New York State's attorney general Eric Schneiderman and California's Harris had previously said the settlement terms were not adequate. Schneiderman reportedly hopes to investigate the root causes of the financial collapse and Harris wants stronger measures to benefit individual homeowners.
Homeowner advocates had also criticized the reported deal, saying it would provide little relief to the most troubled homeowners.
"What the country and the housing market needs is a bold and broad fix - not broad immunity for banks' criminal behavior," George Goehl, executive director of community organizing group National People's Action, said in a statement. "Any settlement that is just about robo-signing should only release claims on robo-signing and nothing more. It should fix the servicing system and it should provide real relief to struggling underwater homeowners and those who have lost their homes."

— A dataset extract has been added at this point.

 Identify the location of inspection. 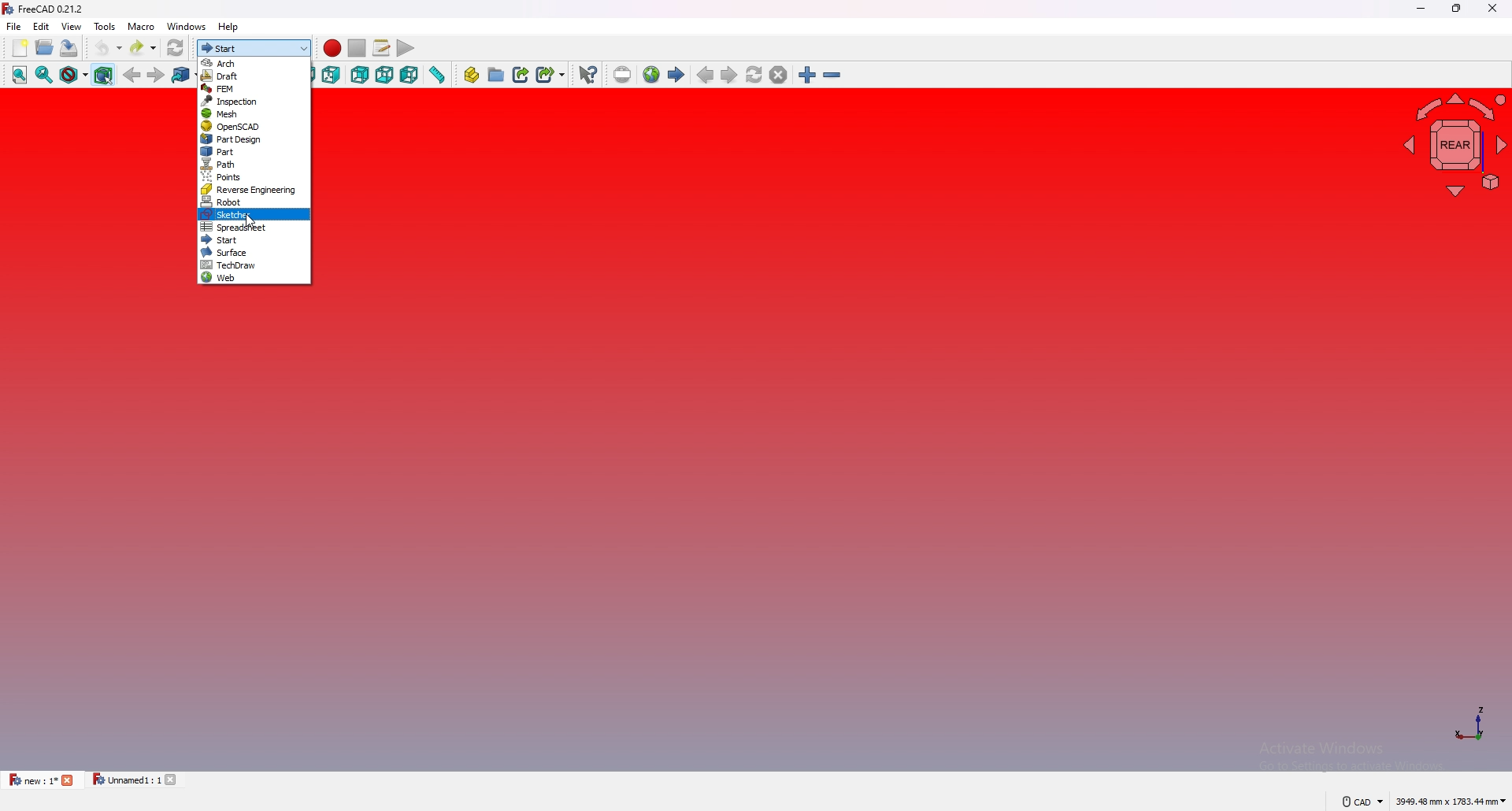
(254, 101).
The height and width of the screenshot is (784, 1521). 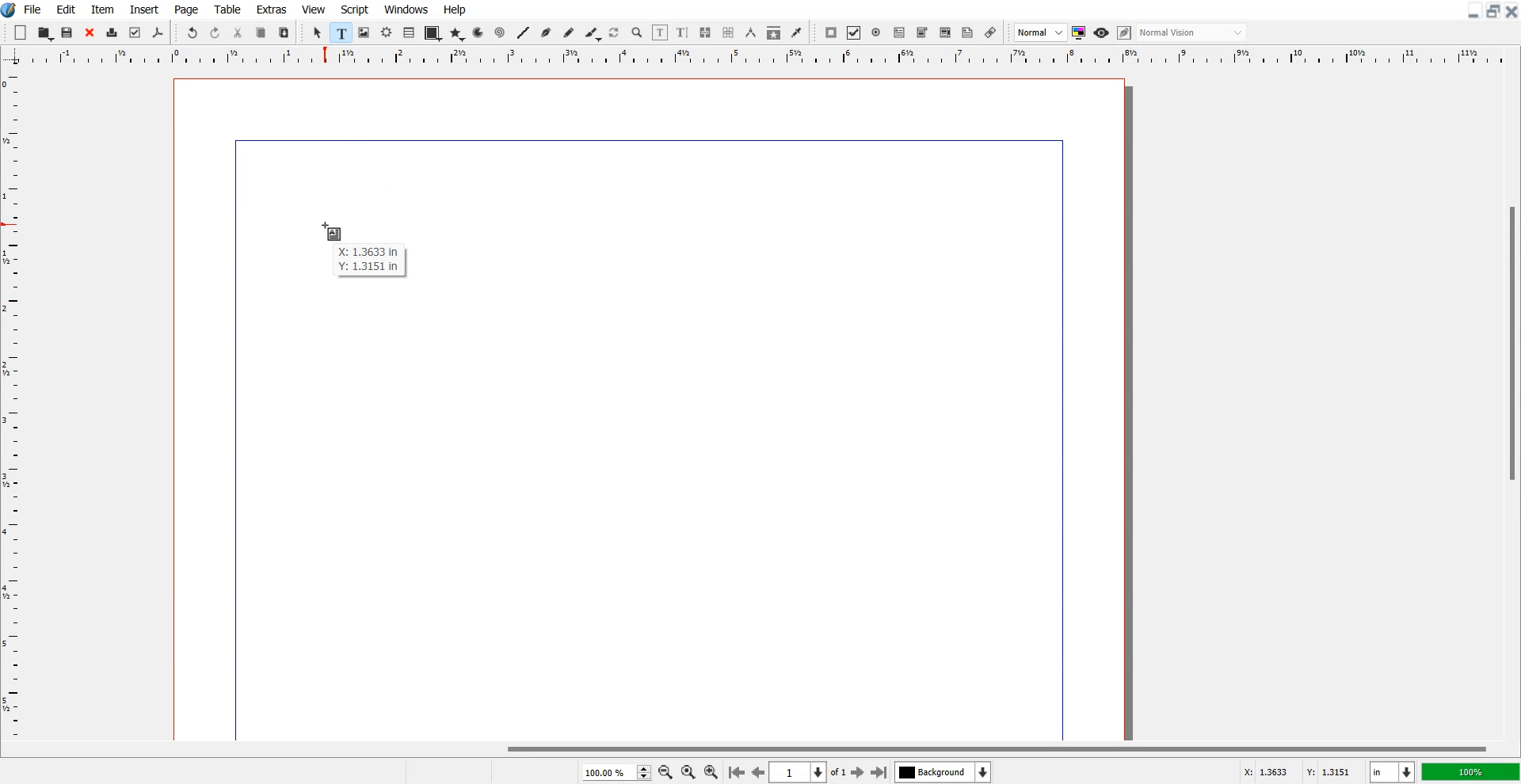 I want to click on Measurement in Inches, so click(x=1393, y=772).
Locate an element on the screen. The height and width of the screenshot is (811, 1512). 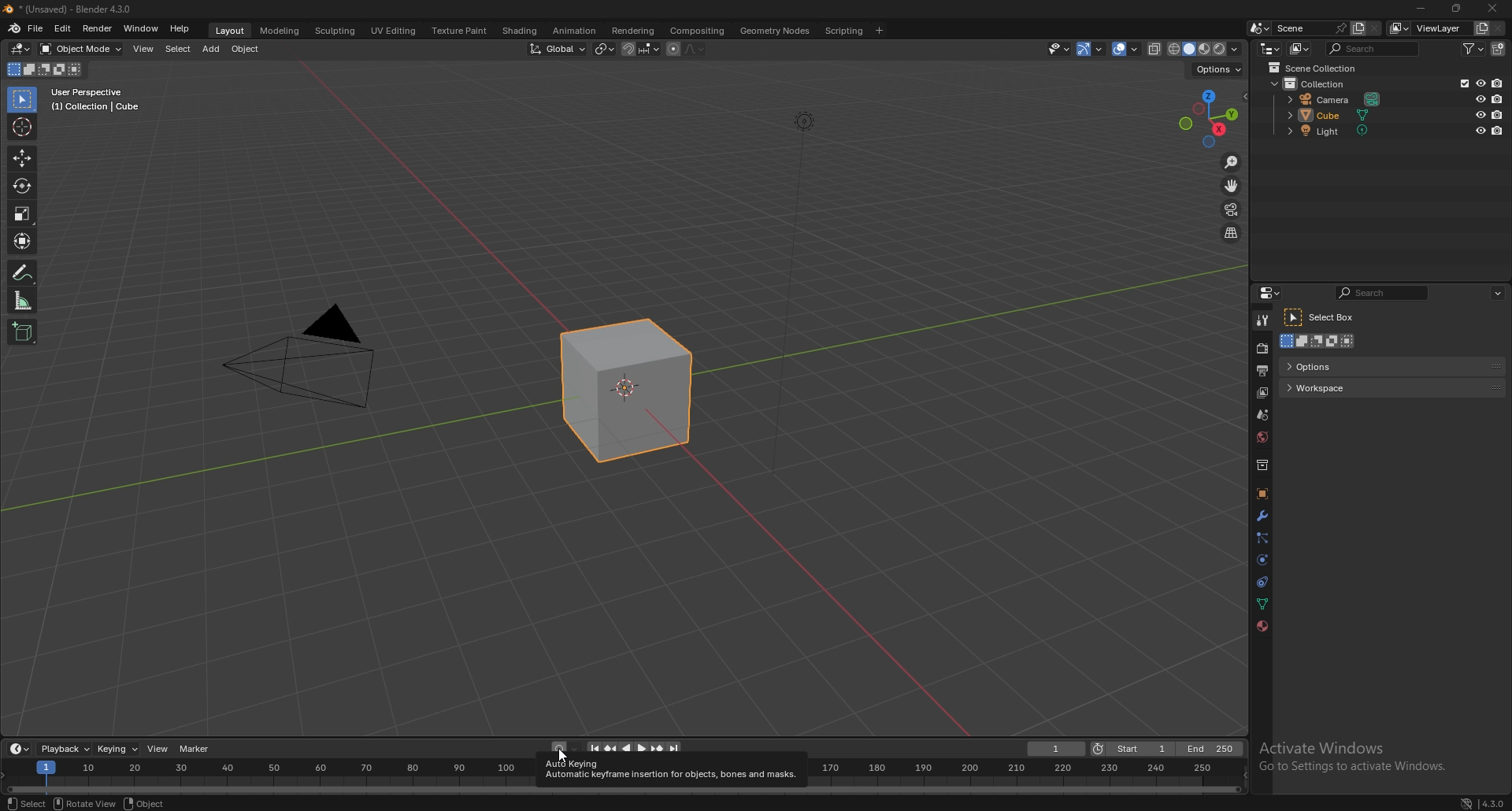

The housing market has remained in a slump across the nation. The S&P/Case-Shiller 20-city index through November showed home values fell 3.7 percent from the previous year.
In January, the Federal Reserve's Federal Open Market Committee announced it expects to keep federal funds rate at zero to 1/4 percent at least through 2014, saying the housing sector remained depressed. The federal funds rate is the rate at which banks lend to each other overnight.